SELECTED EXCERPT:
· · · · · · ·
Dive Brief:
- The San Diego-based biotech Tocagen said Thursday it will lay off 65% of its workforce, or about 55 employees, in a corporate retrenchment following the failure of a key brain cancer study last month.
- The restructuring will leave the company with about 30 workers. CEO Marty Duvall said Tocagen's immediate priorities are to finish review of data from that trial, present results at the Society for Neuro-Oncology's annual meeting next month and meet with regulators about potential next steps.
- The immunotherapy and chemotherapy combination of Toca 511 and Toca FC is essentially Tocagen's entire pipeline. Even after falling short in high-grade glioma, the drug pairing is still being tested in a Phase 2/3 study of patients with newly-diagnosed glioblastoma and in a Phase 1 study for non-muscle invasive bladder cancer.
Dive Insight:
Even with a drastic scale down of its business, Tocagen's path forward isn't yet clear.
The biotech said it would give financial guidance later this year and didn't provide specifics Thursday on cost savings or revised cash burn rates, beyond estimating severance and termination benefits at approximately $1 million.
Each million counts for a small biotech in Tocagen's position. The company had about $68 million in cash, equivalents and marketable securities at the end of June, according to the latest available financial results.
Any future cash raises will be limited by the company's greatly diminished stock price, which has fallen more than 90% in 2019. Tocagen's market value now amounts to less than $15 million.
Testing will continue for Toca 511 and Toca FC, though. The Phase 2/3 glioblastoma study is sponsored by the National Cancer Institute and is being conducted by the nonprofit research group NRG Oncology.
Glioblastoma has proven a tough target for drugmakers, which have struggled to develop effective treatments. Earlier this year, AbbVie and Bristol-Myers Squibb both announced trial failures in the brain cancer.
The cancer research community will see detailed data results from the Toca 5 trial in high grade glioma at the neuro-oncology conference, scheduled for Nov. 20 to Nov. 24 in Phoenix, Arizona.
· · · · · · ·
GIVEN RECORDS:
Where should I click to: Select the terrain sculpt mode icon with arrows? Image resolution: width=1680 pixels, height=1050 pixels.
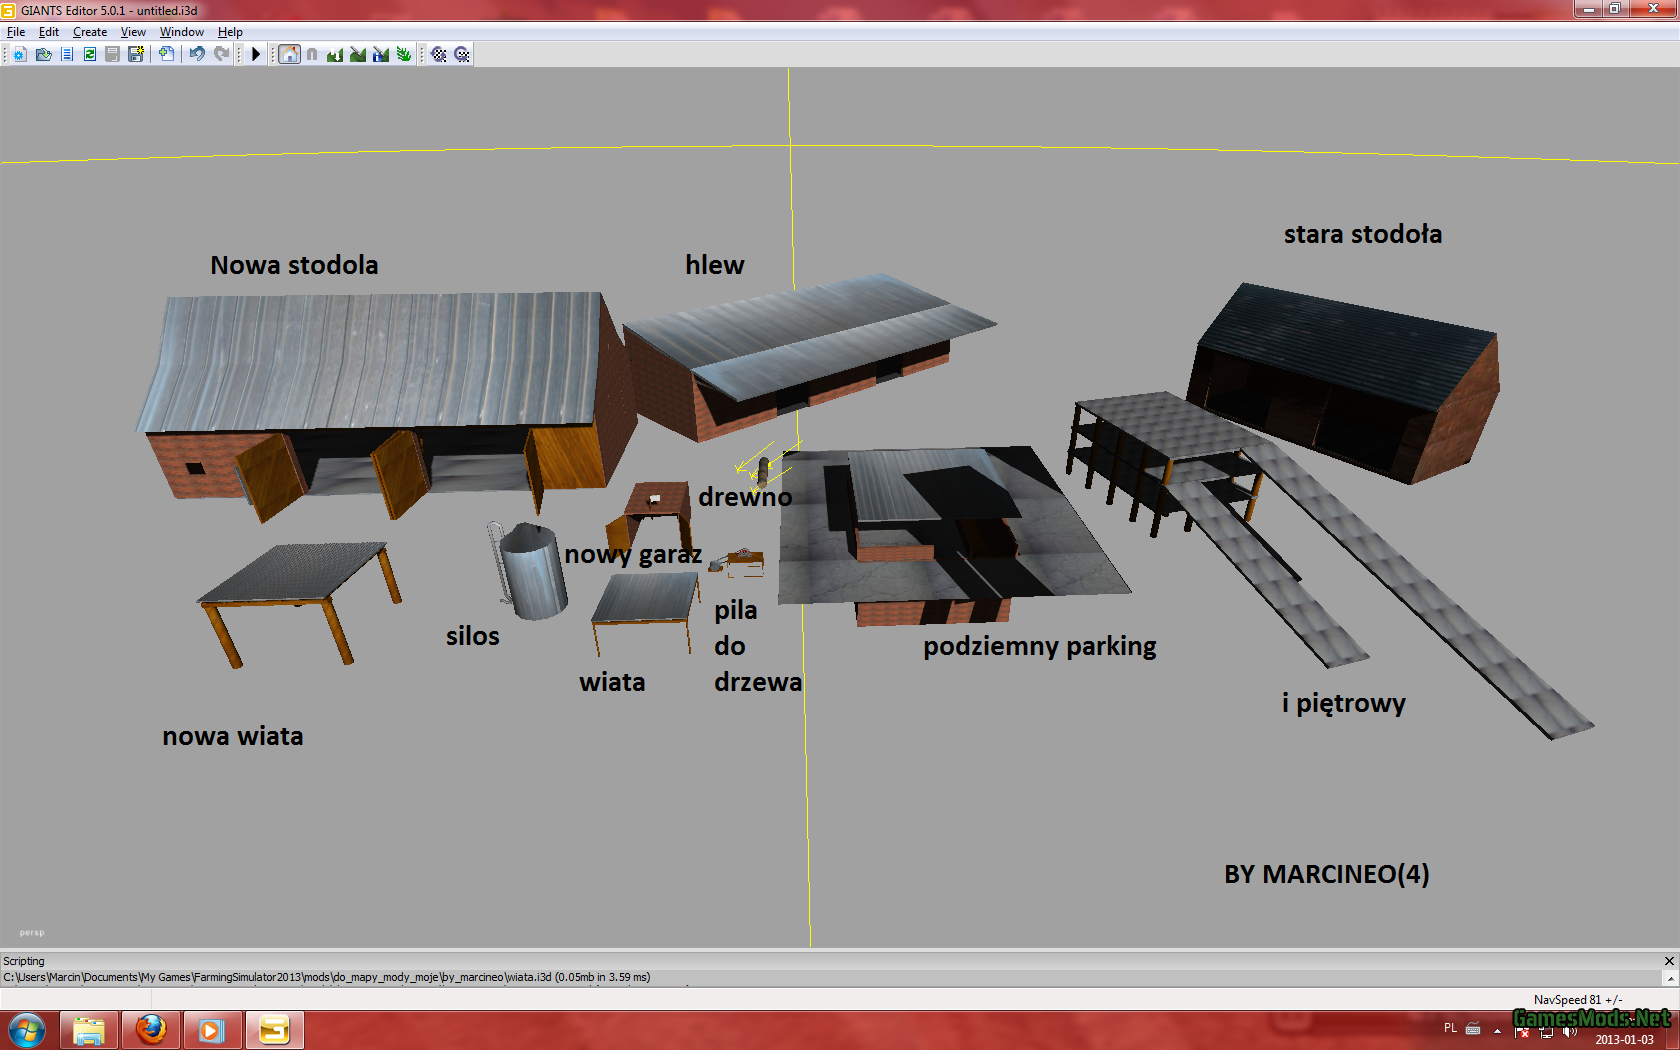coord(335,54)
· · · · · · ·
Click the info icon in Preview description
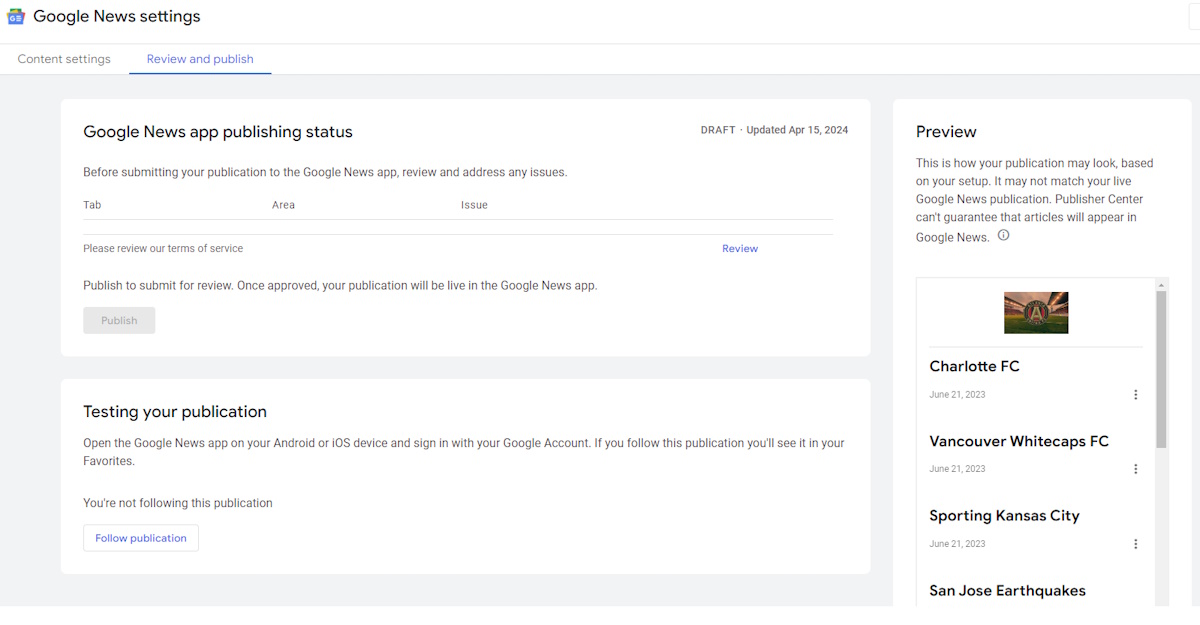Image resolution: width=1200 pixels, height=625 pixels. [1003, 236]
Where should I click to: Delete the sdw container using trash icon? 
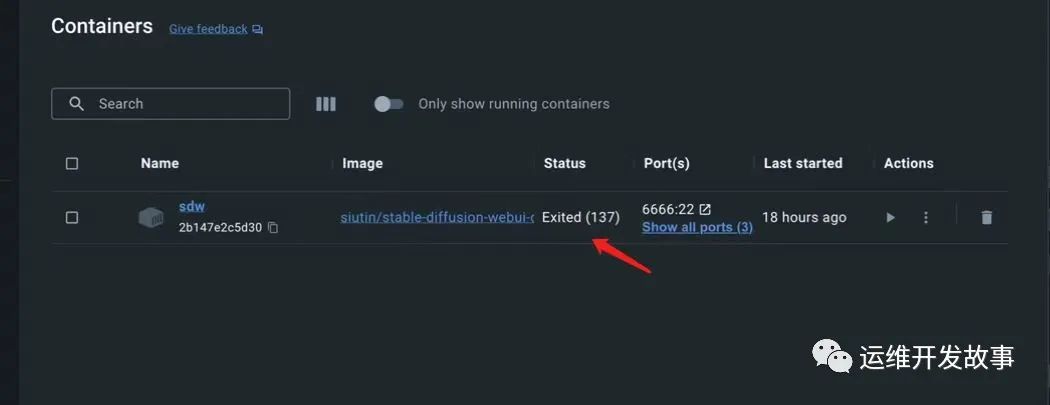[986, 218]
· · · · · · ·
DESCRIPTION OF THE TASK:
Answer the following from the article on the Tocagen layoffs.
(a) About how many workers will Tocagen have once the restructuring is done?
(b) Which organization sponsors the Phase 2/3 glioblastoma study of Toca 511 and Toca FC?
(c) On what dates and in what city is the neuro-oncology conference scheduled?

PROBLEM SOLUTION:
(a) About 30 workers.
(b) The National Cancer Institute.
(c) Nov. 20 to Nov. 24, in Phoenix, Arizona.